Meet Alberto Pugliese, M.D., a Research Associate Professor of Medicine, Immunology and Microbiology, and Head of the Immunogenetics Program at the Diabetes Research Institute in Miami, FL. He was scheduled to host a chat on "Reversing Autoimmunity" on the DiabetesTalkFest site on Feb. 8, but some technical difficulties prevented him from logging on. So he was kind enough to talk with us all via the DiabetesMine.com community here.
Since joining the DRI in 1994, Dr. Pugliese's main research focus has been studying and characterizing the natural mechanisms of genetic resistance to insulin-dependent diabetes. His important findings in the field of immunogenetics involve the body's regulation of the self-antigens in thymus and other lymphoid organs which are thought to be important mechanisms of predisposition to type 1 diabetes.
All that science talk sound a little over your head? No worries. That's why I asked Dr. P to explain it to us in plain English (to the extent that a top-notch researcher can :)
DM) In very lay terms, can you explain what dendritic cells are and why they have the potential to thwart diabetes?
Dr. P) Dendritic cells are key regulators of the immune system. This class of immune cells can both stimulate or suppress immune responses and therefore, researchers are studying their potential to treat many immune-mediated diseases. With respect to diabetes, the approach is to develop dendritic cells that control unwanted immune responses against the insulin-producing cells.
DM) Where exactly do these cells reside? And what is their relationship to the beta cells we normally associate with curing diabetes?
Dr. P) Dendritic cells are found in many tissues, including but not limited to organs of the immune system (thymus, spleen, lymph nodes). They may circulate in the pancreas and can also be involved in the stimulation of the autoimmune process that leads to diabetes.
DM) What was the biggest revelation of your latest research? Discovering the dendritic cells themselves, or learning that they can potentially produce insulin?
Dr. P) We have discovered that certain dendritic cells can produce insulin. This insulin is not released and does not affect blood sugars. Dendritic cells are not like beta cells. Instead of secreting insulin, these cells "expose" this insulin on their surface. We believe that the dendritic cells that make insulin do so to educate the immune system and control unwanted immune responses against insulin-producing cells. We have devised a method to purify these insulin-positive dendritic cells to further study their function, as well as for developing potential therapeutic applications to prevent and cure diabetes.
DM) Your survival technique theory says that some cells may compensate for the loss of others by taking on new functions, like pancreatic ductal cells that start to produce insulin. If this is possible, why don't we see it happening more often?
Dr. P) We are studying some pancreatic organs in which beta cells were destroyed by autoimmunity. By studying biopsy samples, we have found insulin expression in ductal cells (cells in the pancreatic ducts), which normally do not make insulin.
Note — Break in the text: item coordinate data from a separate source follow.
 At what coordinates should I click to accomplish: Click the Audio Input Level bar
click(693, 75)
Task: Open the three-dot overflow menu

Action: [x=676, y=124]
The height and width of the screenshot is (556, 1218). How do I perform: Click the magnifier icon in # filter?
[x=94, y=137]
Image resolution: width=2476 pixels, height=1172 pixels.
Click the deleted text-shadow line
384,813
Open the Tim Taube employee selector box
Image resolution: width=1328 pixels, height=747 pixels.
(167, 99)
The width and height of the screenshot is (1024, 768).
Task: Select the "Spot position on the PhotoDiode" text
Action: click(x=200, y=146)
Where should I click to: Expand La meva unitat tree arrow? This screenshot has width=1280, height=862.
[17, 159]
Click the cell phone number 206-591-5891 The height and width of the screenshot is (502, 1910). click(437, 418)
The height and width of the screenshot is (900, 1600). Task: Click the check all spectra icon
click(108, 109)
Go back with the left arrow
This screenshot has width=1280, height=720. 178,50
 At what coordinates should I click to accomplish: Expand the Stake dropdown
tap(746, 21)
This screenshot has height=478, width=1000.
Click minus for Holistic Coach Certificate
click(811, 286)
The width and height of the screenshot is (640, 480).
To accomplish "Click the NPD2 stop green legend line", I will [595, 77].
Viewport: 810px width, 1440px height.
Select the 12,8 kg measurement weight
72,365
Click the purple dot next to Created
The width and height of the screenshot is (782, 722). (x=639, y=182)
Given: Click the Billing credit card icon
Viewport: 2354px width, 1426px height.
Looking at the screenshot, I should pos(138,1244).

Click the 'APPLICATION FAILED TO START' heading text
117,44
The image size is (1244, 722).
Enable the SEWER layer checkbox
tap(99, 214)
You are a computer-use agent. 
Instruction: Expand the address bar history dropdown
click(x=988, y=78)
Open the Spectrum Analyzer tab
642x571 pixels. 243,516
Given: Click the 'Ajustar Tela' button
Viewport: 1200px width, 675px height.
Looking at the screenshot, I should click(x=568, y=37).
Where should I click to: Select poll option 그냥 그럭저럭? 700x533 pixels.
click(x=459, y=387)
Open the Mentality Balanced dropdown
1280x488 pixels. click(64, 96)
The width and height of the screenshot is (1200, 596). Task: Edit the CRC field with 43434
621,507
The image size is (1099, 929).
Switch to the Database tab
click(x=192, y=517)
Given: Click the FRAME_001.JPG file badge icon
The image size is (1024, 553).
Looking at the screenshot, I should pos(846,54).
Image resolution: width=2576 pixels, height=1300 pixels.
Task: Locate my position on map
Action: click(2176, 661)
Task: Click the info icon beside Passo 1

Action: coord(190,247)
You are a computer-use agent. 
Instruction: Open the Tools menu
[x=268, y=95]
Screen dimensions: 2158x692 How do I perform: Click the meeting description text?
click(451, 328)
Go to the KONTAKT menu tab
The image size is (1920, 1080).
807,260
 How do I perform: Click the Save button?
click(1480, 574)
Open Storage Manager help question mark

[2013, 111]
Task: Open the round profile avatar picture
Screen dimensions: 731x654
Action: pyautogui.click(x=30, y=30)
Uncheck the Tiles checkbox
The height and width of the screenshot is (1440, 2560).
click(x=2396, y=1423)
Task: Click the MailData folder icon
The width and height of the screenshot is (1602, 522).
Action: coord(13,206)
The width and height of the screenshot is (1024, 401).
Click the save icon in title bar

These findings, along with other research, suggest that the pancreas may have the ability to remodel and generate new beta cells. It is possible that some remodeling may occur in patients, but the remodeling potential may be limited by the ongoing autoimmune response that likely destroys beta cells as they form. The pancreatic organs we studied were obtained from immunosuppressed patients who had received pancreas transplants. Thus, the immunosuppression may have slowed the immune system enough to have allowed for the development of these new cells, giving the ability to observe these phenomena.
DM) If it is viable, do researchers have an idea yet how to prompt this cell transdifferentiation in humans?
Dr. P) In general, research is helping us to understand pancreatic development and what factors are critical for the generation of beta cells. Many studies are underway to understand the process of transdifferentiation. We hope that this knowledge will help us devise treatments that stimulate regeneration or transdifferentiation. However, we also need to be able to control the immune system for these efforts to succeed.
DM) In your opinion, what is the most promising approach to islet cell transplants currently being studied at the DRI? By promising, I mean closest to actually being available to mainstream patients within the next 5 to 10 years?
Dr. P) We hope that all of our research contributes to improved therapies for people living with diabetes. However, we cannot responsibly predict how long or what precise therapy may offer "the" answer. That is what makes the DRI unique. We are working in many different areas of research to restore insulin production, not only with colleagues within the institute, but also those within the University of Miami and throughout the world. There are many novel approaches being studied that are aimed at manipulating the immune system to prevent both foreign tissue rejection and autoimmunity. I think it is critical that we aim at developing and testing approaches that address both problems.
Thank you, Dr. Pugliese. You can't imagine a more dedicated cheering squad than the folks reading you here!
** UPDATE ** The DiabetesTalkFest chat with Dr. Pugliese has been rescheduled for Thurs, March 15, at 9pm Eastern.